There is a lack of data on the long-term effect of nintedanib on survival in specific groups of idiopathic pulmonary fibrosis (IPF) patients with different phenotypes. We investigated the outcomes of nintedanib therapy in an observational study of a large multicentre real-world cohort of IPF patients with various initial characteristics. The analysis included IPF patients treated with nintedanib (NIN) and IPF patients not receiving antifibrotic treatment (NAF) enrolled for the EMPIRE registry in 2015–2020. The patients were stratified according to their initial FVC predicted, dyspnoea, UIP pattern and age. All-cause mortality and annual rate of FVC decline were the main endpoints. Cox proportional hazards model for survival assessment and linear mixed-effects model for FVC decline modelling were used. A total of 869 NIN patients and 691 NAF patients were eligible for the analysis. The annual FVC decline rate was significantly different (adjusted values −0.053 l/yr vs −0.122 l/yr; p = 0.001).

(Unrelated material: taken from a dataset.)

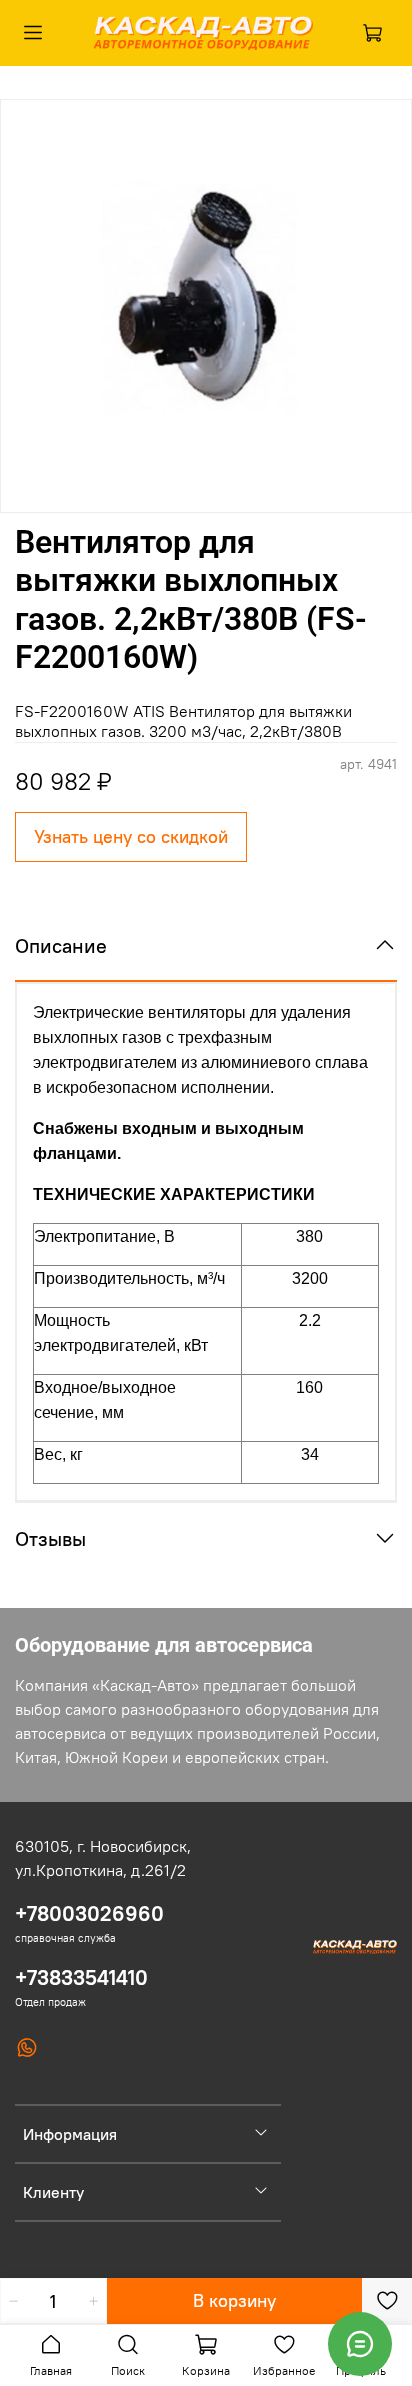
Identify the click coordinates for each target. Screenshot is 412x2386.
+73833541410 (81, 1977)
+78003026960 (89, 1913)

The adjusted hazard ratio (HR) for mortality was 0.40 (95 % CI 0.3 to 0.53, p < 0.001). The most significant effect of nintedanib was demonstrated in patients with impaired lung function, i.e., with an FVC predicted to be less than 80 % and a NYHA II to IV. Nintedanib therapy also reduced the difference in survival between men and women. Modelling confirmed that NIN therapy reduced differences in OS between patients with better and worse initial conditions and prognosis. Our results indicate that NIN is particularly beneficial for patients with advanced IPF and more severe phenotypes. EMPIRE was registered as a non-interventional post-registration study at the State Institute for Drug Control of the Czech Republic under ID 1412080000 on December 8, 2014. [Display omitted] •Nintedanib (NIN) treatment significantly improves outcomes in IPF patients.•The effect of nintedanib treatment is influenced by sex, age, FVC and grade of dyspnoea.•Nintedanib treatment effect is more significant in men.•Nintedanib treatment effect is more significant in patients with lower FVC.